Two days after the spill, while the communities were living in uncertainty, environmental authorities carried out an inspection of the affected areas. The National Water Commission (Conagua) was responsible for analyzing the water; the Federal Attorney’s Office for Environmental Protection (Profepa) was responsible for testing the soil. In each case, the authorities opened a dossier on the spill.

Water commission officials and state laboratory personnel arrived to test the water. They confirmed that the spill came from the “pool that collects rainwater that washes away the soil and sediments from the dry tailings, and which are deposited and stored on higher-level terrain....The conduction of this runoff to the basin is done by means of a channel,” the officials detailed in their report.

While the Conagua technicians were working, it rained again and they witnessed a new spill. According to the officials, the conduction channel was not able to withstand the added amount of rainwater mixed with mining waste. As a result, the edge of the channel broke: “This water, with the soil runoff and sediments from dry tailings, is observed to be grayish in color, flowing towards a road that leads to the El Coyote stream, where this runoff arrives and mixes with national waters,” the Water Commission report reads.

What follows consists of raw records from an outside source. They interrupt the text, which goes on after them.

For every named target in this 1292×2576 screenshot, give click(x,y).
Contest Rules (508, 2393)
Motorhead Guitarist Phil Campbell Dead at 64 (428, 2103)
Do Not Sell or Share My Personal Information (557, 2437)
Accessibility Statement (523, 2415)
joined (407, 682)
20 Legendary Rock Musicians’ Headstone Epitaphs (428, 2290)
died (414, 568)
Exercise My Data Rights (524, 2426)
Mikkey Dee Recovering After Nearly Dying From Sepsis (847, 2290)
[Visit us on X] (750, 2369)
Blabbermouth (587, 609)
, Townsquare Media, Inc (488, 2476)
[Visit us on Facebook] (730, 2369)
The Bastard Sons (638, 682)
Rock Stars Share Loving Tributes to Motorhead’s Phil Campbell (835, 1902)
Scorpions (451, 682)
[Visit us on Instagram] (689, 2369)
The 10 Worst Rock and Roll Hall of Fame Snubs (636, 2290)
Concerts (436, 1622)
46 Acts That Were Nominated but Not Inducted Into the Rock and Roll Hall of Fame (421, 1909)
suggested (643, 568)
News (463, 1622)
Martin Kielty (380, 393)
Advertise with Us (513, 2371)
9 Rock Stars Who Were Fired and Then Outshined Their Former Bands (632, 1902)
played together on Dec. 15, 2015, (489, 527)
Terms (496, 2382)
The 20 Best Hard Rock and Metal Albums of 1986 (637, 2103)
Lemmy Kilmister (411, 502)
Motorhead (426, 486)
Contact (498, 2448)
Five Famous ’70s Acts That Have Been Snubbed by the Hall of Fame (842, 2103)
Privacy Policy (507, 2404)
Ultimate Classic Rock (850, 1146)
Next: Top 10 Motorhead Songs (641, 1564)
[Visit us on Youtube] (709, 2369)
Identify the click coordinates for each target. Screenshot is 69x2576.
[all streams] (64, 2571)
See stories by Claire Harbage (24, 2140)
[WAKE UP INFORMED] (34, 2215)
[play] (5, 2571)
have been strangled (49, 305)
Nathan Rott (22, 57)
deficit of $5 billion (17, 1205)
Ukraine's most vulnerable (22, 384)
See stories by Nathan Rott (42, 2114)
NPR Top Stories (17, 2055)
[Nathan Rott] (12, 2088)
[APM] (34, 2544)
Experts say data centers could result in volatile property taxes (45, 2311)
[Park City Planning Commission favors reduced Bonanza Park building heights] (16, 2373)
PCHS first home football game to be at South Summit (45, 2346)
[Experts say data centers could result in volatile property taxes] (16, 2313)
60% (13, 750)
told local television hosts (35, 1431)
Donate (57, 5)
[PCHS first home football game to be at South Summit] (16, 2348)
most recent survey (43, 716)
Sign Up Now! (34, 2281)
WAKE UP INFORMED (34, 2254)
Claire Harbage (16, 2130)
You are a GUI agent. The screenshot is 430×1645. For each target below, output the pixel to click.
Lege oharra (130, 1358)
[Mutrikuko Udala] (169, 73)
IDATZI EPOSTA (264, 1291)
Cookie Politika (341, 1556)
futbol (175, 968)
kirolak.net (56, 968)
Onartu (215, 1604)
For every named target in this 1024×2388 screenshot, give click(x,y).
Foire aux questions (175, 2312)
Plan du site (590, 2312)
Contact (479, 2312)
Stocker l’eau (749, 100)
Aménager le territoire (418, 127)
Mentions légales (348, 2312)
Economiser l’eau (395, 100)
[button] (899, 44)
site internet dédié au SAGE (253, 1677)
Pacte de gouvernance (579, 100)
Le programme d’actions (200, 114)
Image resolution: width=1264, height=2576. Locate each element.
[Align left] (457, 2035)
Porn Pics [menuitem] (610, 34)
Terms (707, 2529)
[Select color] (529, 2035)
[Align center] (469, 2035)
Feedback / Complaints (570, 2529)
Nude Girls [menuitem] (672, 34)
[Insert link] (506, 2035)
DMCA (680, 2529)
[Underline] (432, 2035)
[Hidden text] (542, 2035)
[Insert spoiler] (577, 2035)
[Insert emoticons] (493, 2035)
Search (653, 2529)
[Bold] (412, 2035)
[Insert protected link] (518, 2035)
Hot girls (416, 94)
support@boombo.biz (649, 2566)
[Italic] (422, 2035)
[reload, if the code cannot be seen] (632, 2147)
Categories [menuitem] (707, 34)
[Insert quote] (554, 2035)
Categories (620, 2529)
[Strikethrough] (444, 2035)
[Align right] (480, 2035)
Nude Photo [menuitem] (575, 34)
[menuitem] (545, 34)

In the end, when there was a small lull in the storm, state laboratory personnel took samples “precisely at the site of the channel that collects soil runoff and dry tailings sediments.” During the same visit they took samples from the El Coyote stream.

The results of these samples were analyzed by two National Water Commission laboratories: the same South-Pacific Regional Laboratory that collected them, along with the National Reference Laboratory for Water Quality Management.

Heavy metals were identified. Their presence exceeded the levels permitted by Mexico’s national environmental agency. The presence of metals also meant that the water failed to meet the country’s quality criteria for agricultural irrigation and livestock uses. In the El Coyote stream, iron exceeded the permissible limits by up to 1845.8%, aluminum by 955.12%, silver by 591.2%, nickel by 173.915%, and lead by 167%.

In document number BOO.810.02.2455/2018, Water Commission officials state: “The rainwater that washes away the soil and dry tailings sediments does not comply with the maximum permissible limits established in Mexican official standard NOM-001-Semarnat-1996. It also exceeded the maximum levels established in the [Ecological Water Quality Criteria] published in the Official Journal of the Federation on December 13, 1989, which establish parameters for pH, Total Suspended Solids, and Chemical Oxygen Demand for bodies of water used for agricultural irrigation and livestock purposes. As regards heavy metals, they exceeded the maximum permissible limits for Aluminum, Iron, and Lead, contaminating the El Coyote stream.”

Conagua also claimed that there was “environmental damage” and warned that the affected water should not be used for agriculture and livestock. “As these contaminants exist in the Stream, the runoff from national waters that flow through the streambed cannot be used for these purposes,” the document reads.

However, authorities’ initial conclusions about the contamination of the stream changed over time, in response to new studies conducted by consultants and laboratories paid for by the Cuzcatlán mining company, subsidiary of Fortuna Silver Mines.

One turning point occured on November 27, 2018, when Conagua notified Cuzcatlán that it had opened a case file on the spill. The case file contained test results from the first water samples collected by government lab technicians. In a written statement, Conagua said that according to its studies the spill had contaminated the El Coyote Stream. As a result, the water authority ordered the company to carry out three urgent measures. The company complied with two of the measures, which required  improvements to its facilities.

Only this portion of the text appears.